Unnamed: 0,Код ТН ВЭД,Только код (для ВПР),Пошлина,Название по классификации ФТС,Отрасль,Наименование (англ.) -\n первоисточник,Наименование \n(перевод),Страна,Дата,№ пакета санкций
0,Запрет на ввоз определенных изделий из железа ...,,,,,,,,NaT,
1,721041 (объедиенение на уровне 6-значного кода...,721041.0,,ПРОКАТ ПЛОСКИЙ ИЗ ЖЕЛЕЗА ИЛИ НЕЛЕГИРОВАННОЙ СТ...,Металлопродукция,Metallic Coated Sheets,Листы с металлическим покрытием,ЕС,2022-03-15,4.0
2,721049 (объедиенение на уровне 6-значного кода...,721049.0,,ПРОКАТ ПЛОСКИЙ ИЗ ЖЕЛЕЗА ИЛИ НЕЛЕГИРОВАННОЙ СТ...,Металлопродукция,Metallic Coated Sheets,Листы с металлическим покрытием,ЕС,2022-03-15,4.0
3,721061 (объедиенение на уровне 6-значного кода...,721061.0,,ПРОКАТ ПЛОСКИЙ ИЗ ЖЕЛЕЗА ИЛИ НЕЛЕГИРОВАННОЙ СТ...,Металлопродукция,Metallic Coated Sheets,Листы с металлическим покрытием,ЕС,2022-03-15,4.0
4,721069 (объедиенение на уровне 6-значного кода...,721069.0,,ПРОКАТ ПЛОСКИЙ ИЗ ЖЕЛЕЗА ИЛИ НЕЛЕГИРОВАННОЙ СТ...,Металлопродукция,Metallic Coated Sheets,Листы с металлическим покрытием,ЕС,2022-03-15,4.0


As we can see, Codes_all has a rather complicated Code naming pattern. To get the actual codes, we need to analyze each string and get the number inside. As we can see, the structure is mainly "aaa 123 aa": the number between the symbols.  
    
This function will take the value, and if it is string, not int, it will split it by " ", then trying to convert each part to integer.

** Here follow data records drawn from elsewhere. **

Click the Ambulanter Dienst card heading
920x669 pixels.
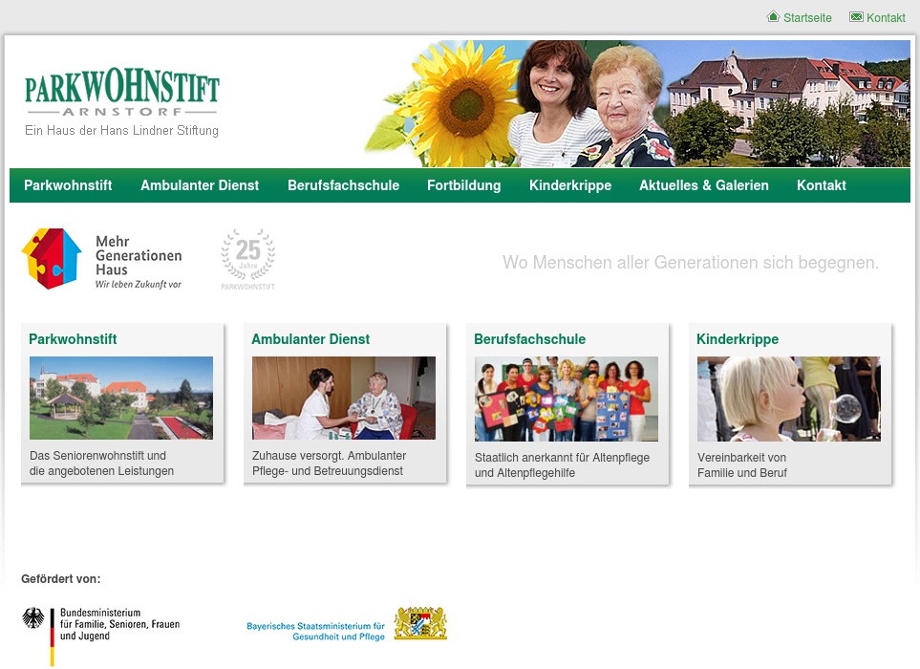[x=310, y=339]
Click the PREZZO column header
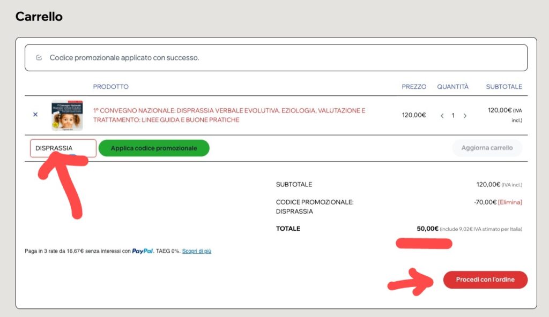Screen dimensions: 549x317 [x=414, y=87]
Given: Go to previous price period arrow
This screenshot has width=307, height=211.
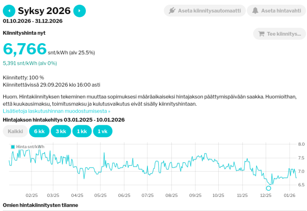Looking at the screenshot, I should pos(9,11).
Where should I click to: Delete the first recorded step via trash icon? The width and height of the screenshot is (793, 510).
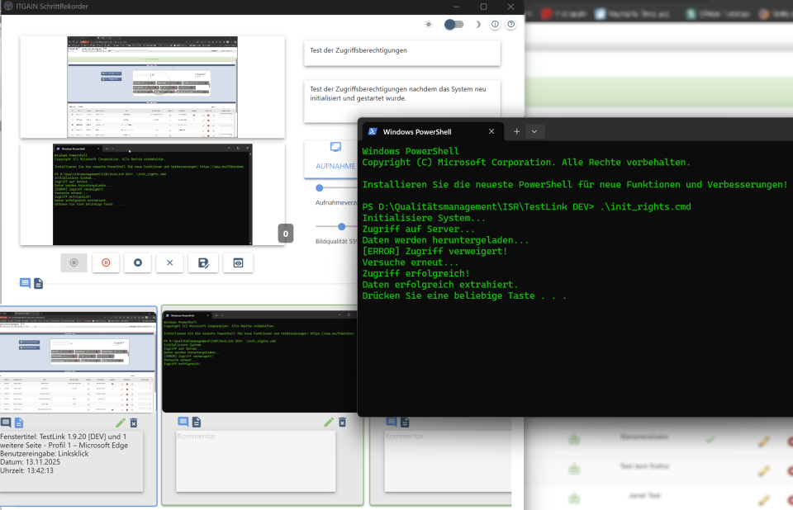[x=134, y=423]

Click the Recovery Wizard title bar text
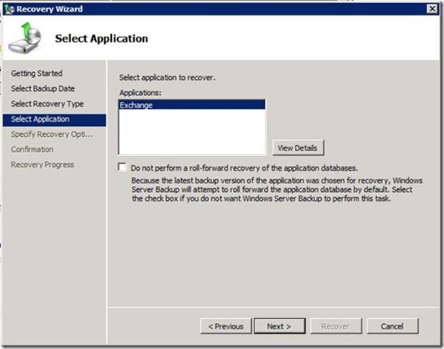click(x=50, y=9)
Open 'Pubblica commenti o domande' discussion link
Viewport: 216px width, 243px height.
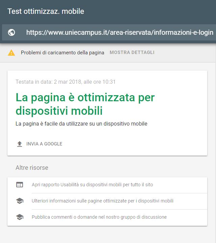coord(99,217)
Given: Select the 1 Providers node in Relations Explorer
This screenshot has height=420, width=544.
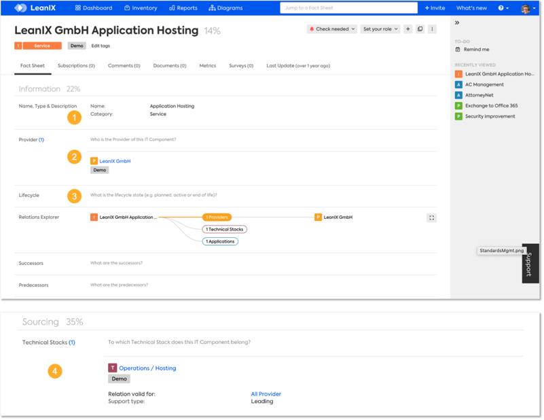Looking at the screenshot, I should pyautogui.click(x=219, y=217).
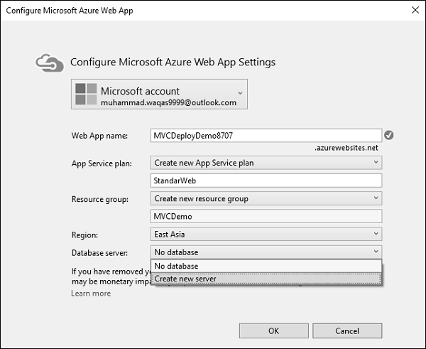This screenshot has width=426, height=349.
Task: Click the Azure cloud icon
Action: pyautogui.click(x=51, y=62)
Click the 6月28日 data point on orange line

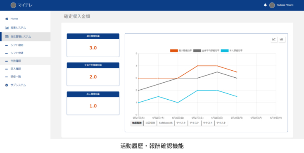217,66
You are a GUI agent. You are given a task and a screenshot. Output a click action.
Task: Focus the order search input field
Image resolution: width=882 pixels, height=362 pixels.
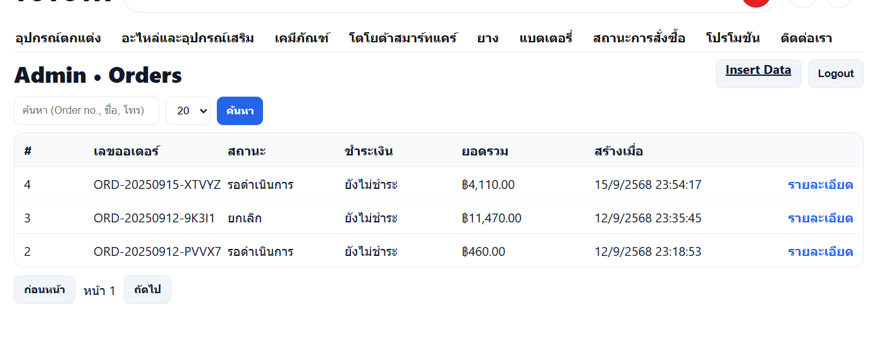87,111
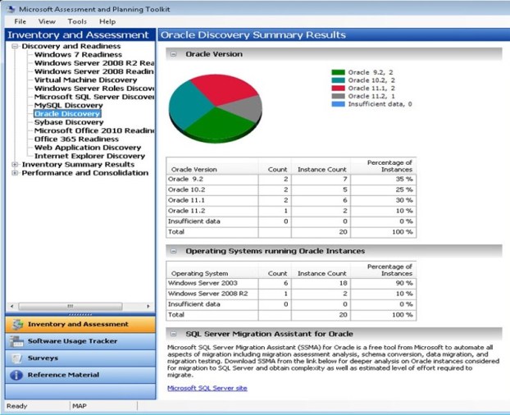The image size is (510, 415).
Task: Click the Reference Material info icon
Action: pyautogui.click(x=16, y=376)
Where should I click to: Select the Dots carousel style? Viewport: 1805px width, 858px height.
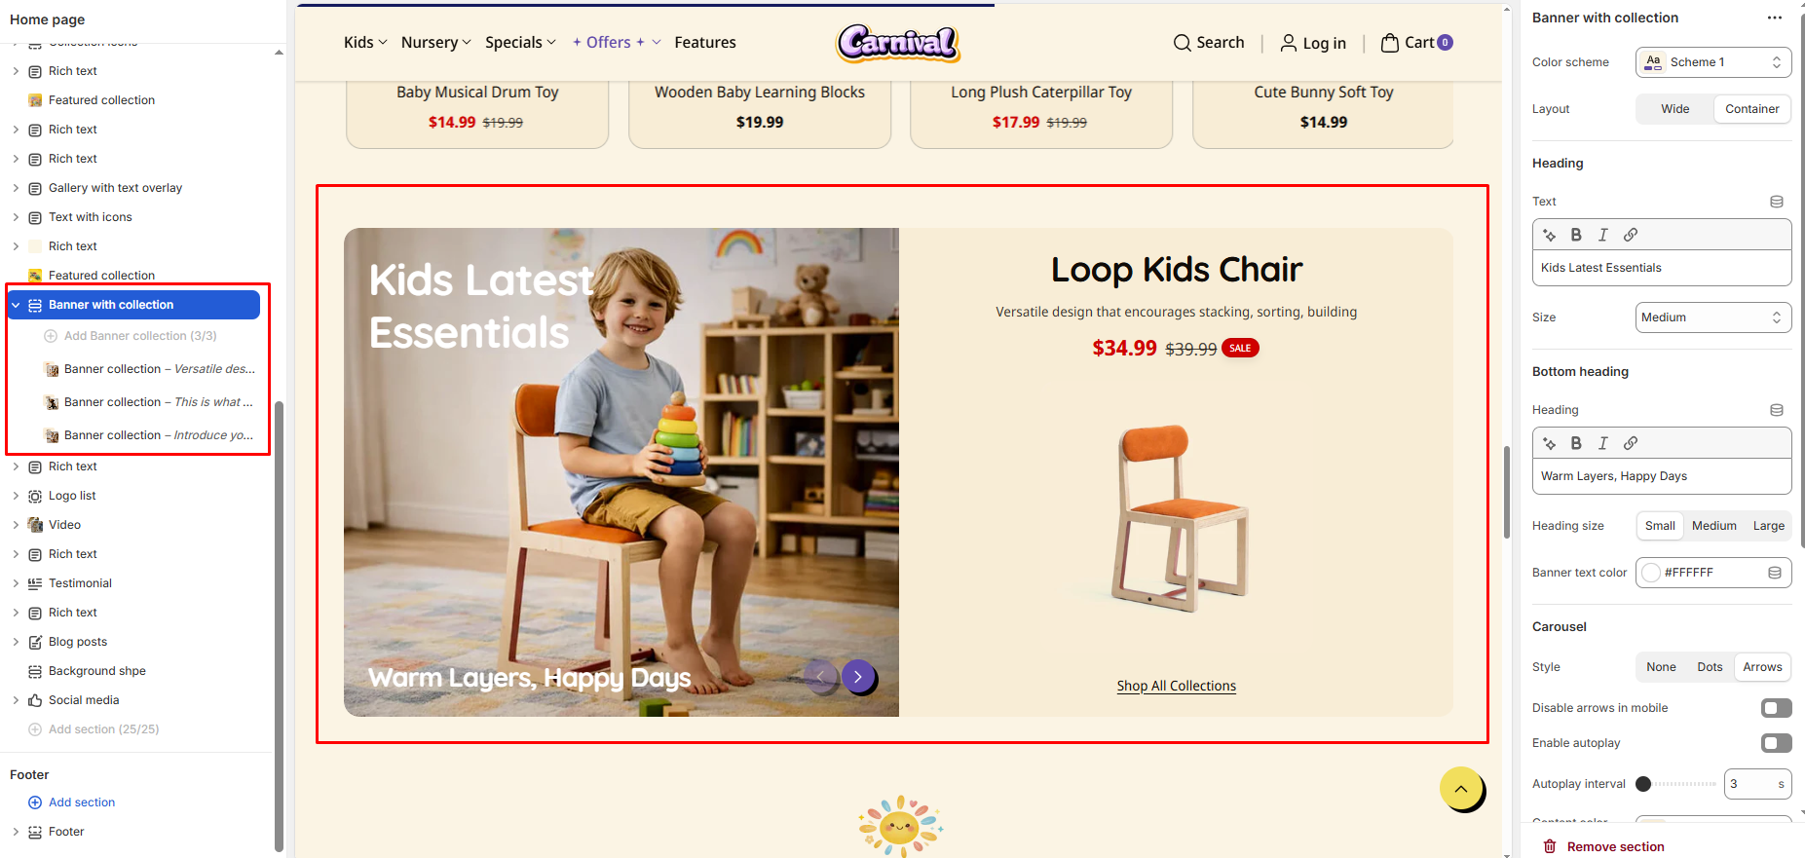(1710, 667)
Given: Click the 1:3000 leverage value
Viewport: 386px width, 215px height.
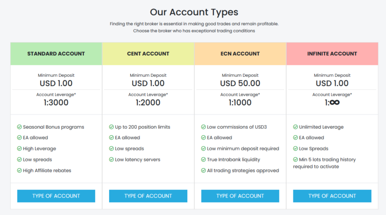Looking at the screenshot, I should coord(56,102).
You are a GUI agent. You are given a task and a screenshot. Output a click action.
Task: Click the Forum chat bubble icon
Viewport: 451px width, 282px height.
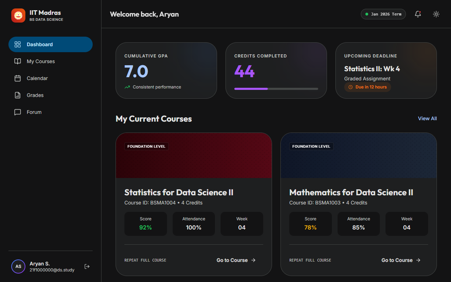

If success, then this is the needed value.

In [5]:
def code_catcher(b,k):
    if not k == len(b):
        try:
            a2 = int(b[k])
            a = b[k]
            #break
        except ValueError:
            k += 1
            a = code_catcher(b,k)
        return(a)
    else:
        return(0)

def str_divider(a):
    if type(a) == str:
        return(code_catcher(a.split(' '),0))
    else:
        return(a)

Here's a small demonstration:

In [6]:
str_divider('aaaa 123 aa a')

'123'

In [7]:
for i in range(0,len(Codes_all)):
    Codes_all['Код ТН ВЭД'][i] = str(str_divider(Codes_all['Код ТН ВЭД'][i]))

A value is trying to be set on a copy of a slice from a DataFrame

See the caveats in the documentation: https://pandas.pydata.org/pandas-docs/stable/user_guide/indexing.html#returning-a-view-versus-a-copy
  Codes_all['Код ТН ВЭД'][i] = str(str_divider(Codes_all['Код ТН ВЭД'][i]))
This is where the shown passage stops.